German sawn softwood exports lowest since 2004

28 February 2014

Exports of German sawn softwood in 2013 fell to their lowest levels since 2004, according to new figures.

The German Sawmill and Wood Industry Association's (DeSH) preliminary estimates for 2013 show that exports fell to 6.3 million m3, the lowest since 5.5 million m3 was recorded in 2004 and well below the pre-recession peak of 9.3 million m3 in 2007.

German domestic sawn softwood consumption rose 328,000m3 to 18 million m3 and domestic sawmill production was up about 1% to 20.2 million m3.

Sawn hardwood exports were up about 70,000m3 to 640,000m3 in 2013, with sawn hardwood production rising about 117,000m3 to 1 million m3. Domestic consumption was 760,000m3.

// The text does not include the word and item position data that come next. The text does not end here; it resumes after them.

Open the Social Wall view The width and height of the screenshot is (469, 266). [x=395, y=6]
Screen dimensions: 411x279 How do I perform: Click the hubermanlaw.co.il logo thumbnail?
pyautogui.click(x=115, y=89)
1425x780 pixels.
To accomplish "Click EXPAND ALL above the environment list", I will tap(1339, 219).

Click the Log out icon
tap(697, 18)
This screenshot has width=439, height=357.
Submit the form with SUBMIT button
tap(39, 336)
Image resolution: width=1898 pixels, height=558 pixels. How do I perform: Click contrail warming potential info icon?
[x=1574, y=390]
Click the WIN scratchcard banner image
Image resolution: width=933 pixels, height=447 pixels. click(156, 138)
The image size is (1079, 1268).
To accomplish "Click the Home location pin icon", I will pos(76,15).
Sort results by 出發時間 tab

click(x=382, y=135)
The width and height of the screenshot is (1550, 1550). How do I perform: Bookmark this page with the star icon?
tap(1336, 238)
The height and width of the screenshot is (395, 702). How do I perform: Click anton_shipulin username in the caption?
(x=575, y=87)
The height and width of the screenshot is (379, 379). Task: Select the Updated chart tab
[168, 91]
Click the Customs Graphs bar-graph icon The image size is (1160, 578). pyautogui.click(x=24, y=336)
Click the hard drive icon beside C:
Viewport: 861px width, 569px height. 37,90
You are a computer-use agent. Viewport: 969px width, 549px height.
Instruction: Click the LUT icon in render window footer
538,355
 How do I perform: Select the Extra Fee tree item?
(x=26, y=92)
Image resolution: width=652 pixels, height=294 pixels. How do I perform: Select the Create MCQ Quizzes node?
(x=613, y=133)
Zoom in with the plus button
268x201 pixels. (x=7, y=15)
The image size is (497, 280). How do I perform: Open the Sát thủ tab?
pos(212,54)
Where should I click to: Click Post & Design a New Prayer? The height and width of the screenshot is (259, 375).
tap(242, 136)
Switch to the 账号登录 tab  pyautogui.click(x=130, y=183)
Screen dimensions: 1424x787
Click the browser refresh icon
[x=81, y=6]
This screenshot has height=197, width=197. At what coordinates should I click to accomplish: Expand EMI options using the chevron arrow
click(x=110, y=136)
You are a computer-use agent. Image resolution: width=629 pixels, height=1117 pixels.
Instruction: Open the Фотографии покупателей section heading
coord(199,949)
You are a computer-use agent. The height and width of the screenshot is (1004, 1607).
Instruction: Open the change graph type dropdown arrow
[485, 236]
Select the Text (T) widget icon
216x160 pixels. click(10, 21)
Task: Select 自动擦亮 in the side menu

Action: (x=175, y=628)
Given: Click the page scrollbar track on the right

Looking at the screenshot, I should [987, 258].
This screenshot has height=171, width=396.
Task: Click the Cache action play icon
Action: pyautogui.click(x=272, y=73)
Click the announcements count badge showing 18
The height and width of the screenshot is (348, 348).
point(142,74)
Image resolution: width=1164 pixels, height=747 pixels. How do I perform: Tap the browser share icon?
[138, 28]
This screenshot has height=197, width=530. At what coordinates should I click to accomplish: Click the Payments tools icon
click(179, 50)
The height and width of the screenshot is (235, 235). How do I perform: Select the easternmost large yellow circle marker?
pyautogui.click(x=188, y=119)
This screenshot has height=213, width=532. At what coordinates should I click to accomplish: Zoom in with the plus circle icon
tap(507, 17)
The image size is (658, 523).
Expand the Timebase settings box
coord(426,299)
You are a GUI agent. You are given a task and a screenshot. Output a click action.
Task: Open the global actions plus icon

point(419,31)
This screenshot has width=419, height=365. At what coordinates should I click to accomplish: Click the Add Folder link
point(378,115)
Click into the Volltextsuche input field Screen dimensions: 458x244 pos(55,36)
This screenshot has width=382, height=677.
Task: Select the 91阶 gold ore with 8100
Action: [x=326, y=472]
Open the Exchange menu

German sawmilling turnover was up slightly last year to €5.4bn.

Softwood sawmillers' profitability improved in 2013 but DeSH described the situation as still "tense".

Limited availability of raw materials led to a further increase in roundwood prices, in contrast to competitor mills in Sweden where raw material costs fell.

DeSH chief executive Lars Schmidt said forest owners' interpretation of the economy was too optimistic and threatened the viability of the entire industry cluster.

Germany's foreign softwood lumber markets, especially its neighbouring countries, bought significantly fewer products last year, with the only growth recorded in the Middle East and among Mediterranean countries.

But a "noteworthy" rapid increase was recorded in exports to China.

DeSH believes the recovery of the US timber market will lead to more Canadian volumes switching from Asia to the US, leaving opportunities for European timber producers to expand exports to Japan and China.

Good domestic demand was recorded in 2013, particularly in urban areas and in renovation work.

Germany remained the largest lumber producer in Europe in 2013.

"This shows that the industry is well established in Germany in spite of everything," added Mr Schmidt.
He expressed cautious optimism for 2014.